*How to complete this task*. In every line of the records, look for "navigation", then report how many lines have it and nothing else.

──────── Data shown ────────

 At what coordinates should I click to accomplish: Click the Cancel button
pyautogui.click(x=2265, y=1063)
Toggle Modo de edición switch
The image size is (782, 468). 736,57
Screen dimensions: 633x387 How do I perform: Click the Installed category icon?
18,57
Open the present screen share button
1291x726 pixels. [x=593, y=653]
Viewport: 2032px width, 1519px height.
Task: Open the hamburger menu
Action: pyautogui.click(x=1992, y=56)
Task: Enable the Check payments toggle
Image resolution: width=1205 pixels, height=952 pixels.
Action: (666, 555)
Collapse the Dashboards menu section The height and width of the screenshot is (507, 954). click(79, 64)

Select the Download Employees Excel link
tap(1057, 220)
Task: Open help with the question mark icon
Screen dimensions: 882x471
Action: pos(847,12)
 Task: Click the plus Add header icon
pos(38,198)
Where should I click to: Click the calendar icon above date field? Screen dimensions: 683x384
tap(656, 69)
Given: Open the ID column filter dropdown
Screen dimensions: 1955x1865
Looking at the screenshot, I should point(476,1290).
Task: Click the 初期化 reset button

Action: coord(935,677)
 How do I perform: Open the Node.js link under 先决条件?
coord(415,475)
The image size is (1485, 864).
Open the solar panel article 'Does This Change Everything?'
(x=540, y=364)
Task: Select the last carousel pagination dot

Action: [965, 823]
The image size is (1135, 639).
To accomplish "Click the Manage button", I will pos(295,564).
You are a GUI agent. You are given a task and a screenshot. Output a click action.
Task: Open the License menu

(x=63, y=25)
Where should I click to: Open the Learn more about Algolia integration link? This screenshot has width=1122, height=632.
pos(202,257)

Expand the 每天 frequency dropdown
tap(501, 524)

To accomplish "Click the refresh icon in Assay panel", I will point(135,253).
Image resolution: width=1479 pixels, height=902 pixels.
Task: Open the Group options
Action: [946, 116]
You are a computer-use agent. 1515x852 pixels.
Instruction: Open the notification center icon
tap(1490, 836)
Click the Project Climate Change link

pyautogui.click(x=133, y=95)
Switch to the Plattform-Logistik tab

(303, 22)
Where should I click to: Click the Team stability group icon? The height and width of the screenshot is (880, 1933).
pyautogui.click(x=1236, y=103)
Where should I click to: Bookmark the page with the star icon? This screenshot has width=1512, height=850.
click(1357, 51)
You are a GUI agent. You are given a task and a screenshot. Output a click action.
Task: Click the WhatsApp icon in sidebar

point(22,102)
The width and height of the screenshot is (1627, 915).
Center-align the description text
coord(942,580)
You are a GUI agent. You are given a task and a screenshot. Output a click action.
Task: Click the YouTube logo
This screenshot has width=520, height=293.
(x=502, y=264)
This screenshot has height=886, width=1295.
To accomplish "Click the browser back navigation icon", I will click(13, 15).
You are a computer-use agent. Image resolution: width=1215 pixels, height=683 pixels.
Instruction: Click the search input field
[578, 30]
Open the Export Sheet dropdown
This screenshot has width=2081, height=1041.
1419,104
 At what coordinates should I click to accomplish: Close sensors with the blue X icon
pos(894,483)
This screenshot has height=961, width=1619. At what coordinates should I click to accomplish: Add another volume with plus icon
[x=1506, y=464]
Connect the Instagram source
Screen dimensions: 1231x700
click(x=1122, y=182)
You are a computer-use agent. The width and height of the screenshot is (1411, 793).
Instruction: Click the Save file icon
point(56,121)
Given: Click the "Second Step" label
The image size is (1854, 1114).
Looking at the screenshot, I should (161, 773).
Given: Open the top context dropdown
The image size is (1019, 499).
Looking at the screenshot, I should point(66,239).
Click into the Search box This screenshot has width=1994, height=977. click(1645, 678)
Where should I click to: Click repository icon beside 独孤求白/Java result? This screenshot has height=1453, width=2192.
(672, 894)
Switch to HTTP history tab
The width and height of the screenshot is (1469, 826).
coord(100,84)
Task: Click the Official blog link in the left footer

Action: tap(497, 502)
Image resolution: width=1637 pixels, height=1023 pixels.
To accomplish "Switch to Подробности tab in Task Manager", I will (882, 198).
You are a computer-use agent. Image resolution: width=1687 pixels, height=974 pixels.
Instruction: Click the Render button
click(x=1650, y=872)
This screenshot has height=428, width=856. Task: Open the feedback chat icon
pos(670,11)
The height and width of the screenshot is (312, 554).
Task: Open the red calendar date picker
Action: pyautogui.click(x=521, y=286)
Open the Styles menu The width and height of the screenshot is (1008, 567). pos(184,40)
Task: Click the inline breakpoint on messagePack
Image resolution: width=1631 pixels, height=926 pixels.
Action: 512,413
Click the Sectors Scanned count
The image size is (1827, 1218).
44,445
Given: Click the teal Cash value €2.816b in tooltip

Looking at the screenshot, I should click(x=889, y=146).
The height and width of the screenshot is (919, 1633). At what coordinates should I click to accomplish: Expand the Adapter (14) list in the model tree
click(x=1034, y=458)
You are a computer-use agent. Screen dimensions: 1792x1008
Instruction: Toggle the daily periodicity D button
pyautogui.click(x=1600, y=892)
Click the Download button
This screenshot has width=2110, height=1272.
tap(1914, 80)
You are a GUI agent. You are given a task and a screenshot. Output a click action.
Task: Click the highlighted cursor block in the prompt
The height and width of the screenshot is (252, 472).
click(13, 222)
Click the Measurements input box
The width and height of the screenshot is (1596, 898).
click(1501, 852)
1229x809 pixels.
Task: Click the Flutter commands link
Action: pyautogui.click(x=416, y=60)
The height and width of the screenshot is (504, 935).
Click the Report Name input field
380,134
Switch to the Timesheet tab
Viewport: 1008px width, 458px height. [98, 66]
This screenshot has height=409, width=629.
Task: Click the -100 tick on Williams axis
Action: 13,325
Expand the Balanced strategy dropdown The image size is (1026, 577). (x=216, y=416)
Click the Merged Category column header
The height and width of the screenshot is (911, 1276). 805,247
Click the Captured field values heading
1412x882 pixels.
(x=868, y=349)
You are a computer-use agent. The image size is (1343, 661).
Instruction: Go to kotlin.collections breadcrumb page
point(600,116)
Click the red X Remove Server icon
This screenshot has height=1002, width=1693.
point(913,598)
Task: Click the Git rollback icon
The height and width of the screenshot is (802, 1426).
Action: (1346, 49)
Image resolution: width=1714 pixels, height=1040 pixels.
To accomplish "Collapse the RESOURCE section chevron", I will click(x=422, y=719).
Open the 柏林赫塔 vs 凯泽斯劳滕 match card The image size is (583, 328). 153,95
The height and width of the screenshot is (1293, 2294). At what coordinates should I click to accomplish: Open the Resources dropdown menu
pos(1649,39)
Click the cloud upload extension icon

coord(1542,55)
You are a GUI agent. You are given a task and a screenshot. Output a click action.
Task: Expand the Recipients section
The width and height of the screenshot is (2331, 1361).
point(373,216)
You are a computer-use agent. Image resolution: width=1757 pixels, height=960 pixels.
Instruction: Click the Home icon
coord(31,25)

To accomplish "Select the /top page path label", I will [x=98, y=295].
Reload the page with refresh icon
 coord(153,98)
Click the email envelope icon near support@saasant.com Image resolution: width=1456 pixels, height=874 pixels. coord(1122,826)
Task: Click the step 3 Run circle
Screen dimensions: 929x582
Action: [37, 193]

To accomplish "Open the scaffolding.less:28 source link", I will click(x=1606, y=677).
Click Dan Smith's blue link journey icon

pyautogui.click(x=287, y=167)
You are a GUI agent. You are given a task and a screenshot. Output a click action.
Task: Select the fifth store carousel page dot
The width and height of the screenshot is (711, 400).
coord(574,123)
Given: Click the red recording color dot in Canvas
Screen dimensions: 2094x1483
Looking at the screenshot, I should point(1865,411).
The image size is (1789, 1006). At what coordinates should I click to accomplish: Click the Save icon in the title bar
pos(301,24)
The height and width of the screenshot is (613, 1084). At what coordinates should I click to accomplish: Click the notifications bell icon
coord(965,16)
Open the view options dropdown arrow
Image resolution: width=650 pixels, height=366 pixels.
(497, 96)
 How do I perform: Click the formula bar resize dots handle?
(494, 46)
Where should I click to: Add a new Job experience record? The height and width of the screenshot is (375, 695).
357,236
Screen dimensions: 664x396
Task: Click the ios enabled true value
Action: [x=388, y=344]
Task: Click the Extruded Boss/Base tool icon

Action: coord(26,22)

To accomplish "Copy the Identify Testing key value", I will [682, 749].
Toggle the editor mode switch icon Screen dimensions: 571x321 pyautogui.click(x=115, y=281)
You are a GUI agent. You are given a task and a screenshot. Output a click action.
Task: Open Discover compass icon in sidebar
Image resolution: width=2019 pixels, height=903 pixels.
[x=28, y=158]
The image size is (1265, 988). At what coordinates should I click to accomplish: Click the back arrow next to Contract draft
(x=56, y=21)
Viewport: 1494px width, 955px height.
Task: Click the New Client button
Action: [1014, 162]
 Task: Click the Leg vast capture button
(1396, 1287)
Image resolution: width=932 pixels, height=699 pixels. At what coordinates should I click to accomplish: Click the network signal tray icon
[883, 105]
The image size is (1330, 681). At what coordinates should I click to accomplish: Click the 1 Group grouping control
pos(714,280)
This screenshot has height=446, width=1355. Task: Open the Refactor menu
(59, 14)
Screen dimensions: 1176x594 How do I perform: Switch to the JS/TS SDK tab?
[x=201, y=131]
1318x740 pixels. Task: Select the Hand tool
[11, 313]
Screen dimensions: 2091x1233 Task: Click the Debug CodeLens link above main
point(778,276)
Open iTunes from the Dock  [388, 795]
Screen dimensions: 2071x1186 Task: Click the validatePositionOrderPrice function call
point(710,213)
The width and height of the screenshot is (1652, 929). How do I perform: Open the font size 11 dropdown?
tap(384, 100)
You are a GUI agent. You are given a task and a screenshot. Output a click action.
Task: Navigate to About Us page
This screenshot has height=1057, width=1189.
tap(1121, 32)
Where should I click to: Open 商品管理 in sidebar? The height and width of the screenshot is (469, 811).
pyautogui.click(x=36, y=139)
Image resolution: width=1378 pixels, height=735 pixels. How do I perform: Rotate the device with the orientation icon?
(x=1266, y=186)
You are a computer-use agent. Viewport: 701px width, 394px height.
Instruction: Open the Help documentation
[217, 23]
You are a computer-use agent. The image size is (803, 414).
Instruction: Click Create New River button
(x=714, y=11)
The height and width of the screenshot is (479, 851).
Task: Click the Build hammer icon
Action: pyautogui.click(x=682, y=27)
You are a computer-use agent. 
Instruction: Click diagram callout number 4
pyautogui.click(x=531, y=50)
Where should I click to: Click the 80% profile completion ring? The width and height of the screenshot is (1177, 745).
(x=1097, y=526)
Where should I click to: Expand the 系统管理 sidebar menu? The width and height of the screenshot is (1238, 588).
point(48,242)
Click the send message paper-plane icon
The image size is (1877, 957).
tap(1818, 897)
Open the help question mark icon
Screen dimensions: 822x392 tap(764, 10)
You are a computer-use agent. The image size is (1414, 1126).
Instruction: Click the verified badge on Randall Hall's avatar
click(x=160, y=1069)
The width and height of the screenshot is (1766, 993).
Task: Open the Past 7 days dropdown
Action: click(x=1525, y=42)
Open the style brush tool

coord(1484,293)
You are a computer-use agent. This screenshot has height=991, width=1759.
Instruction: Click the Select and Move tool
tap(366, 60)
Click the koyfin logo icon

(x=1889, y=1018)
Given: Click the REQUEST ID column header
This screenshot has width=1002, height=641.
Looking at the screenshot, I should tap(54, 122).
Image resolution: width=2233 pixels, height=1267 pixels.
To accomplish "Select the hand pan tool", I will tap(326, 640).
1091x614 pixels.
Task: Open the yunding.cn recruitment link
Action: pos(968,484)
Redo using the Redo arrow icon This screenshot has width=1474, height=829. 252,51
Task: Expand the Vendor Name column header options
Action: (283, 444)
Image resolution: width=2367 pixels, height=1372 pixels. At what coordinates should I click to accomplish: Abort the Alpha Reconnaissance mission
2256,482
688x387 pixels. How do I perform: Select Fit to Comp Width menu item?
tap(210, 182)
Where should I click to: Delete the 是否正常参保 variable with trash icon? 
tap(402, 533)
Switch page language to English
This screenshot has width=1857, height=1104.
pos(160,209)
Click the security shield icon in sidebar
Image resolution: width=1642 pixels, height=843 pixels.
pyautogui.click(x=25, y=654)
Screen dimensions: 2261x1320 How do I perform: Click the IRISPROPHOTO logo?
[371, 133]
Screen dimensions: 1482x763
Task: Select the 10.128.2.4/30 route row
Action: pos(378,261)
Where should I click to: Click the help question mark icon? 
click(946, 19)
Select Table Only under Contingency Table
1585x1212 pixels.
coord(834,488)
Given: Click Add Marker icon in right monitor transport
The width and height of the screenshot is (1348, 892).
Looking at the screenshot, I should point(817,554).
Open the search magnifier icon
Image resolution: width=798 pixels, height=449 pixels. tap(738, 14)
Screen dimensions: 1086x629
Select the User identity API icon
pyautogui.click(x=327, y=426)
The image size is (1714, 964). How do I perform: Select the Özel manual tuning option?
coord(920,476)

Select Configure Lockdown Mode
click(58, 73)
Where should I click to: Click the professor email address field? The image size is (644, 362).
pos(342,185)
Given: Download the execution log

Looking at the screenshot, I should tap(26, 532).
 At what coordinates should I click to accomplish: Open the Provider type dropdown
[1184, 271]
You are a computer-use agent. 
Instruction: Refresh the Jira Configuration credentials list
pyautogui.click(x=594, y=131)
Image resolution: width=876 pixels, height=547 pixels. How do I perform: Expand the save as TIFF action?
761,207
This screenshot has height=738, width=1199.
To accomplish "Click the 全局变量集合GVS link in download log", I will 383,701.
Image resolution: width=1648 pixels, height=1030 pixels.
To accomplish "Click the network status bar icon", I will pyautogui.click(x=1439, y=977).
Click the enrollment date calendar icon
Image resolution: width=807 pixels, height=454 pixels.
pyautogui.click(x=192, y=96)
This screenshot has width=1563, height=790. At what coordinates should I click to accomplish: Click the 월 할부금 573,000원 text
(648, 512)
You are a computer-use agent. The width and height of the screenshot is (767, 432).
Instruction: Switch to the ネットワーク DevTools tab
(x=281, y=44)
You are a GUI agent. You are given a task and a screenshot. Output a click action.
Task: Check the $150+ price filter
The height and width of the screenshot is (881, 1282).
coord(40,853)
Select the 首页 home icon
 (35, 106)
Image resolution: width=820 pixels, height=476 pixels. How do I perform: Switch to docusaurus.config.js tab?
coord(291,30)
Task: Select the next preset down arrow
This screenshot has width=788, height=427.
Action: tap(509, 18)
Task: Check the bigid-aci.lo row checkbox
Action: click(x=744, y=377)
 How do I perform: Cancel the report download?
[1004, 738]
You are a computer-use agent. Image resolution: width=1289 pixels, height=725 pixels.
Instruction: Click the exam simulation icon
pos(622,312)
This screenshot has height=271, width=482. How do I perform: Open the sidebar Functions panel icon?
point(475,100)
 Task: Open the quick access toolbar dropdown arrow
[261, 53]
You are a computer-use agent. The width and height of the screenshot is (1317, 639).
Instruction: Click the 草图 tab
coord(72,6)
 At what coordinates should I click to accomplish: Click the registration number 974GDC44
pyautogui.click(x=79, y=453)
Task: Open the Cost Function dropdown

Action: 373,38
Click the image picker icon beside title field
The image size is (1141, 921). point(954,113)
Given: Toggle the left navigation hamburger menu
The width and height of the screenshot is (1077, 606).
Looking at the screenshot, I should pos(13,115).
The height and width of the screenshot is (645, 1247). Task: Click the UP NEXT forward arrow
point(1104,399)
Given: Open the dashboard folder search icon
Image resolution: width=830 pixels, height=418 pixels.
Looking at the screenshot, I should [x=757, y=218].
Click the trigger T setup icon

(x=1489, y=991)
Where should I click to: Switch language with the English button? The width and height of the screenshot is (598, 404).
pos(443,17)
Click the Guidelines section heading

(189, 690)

────────

*Answer area*. 2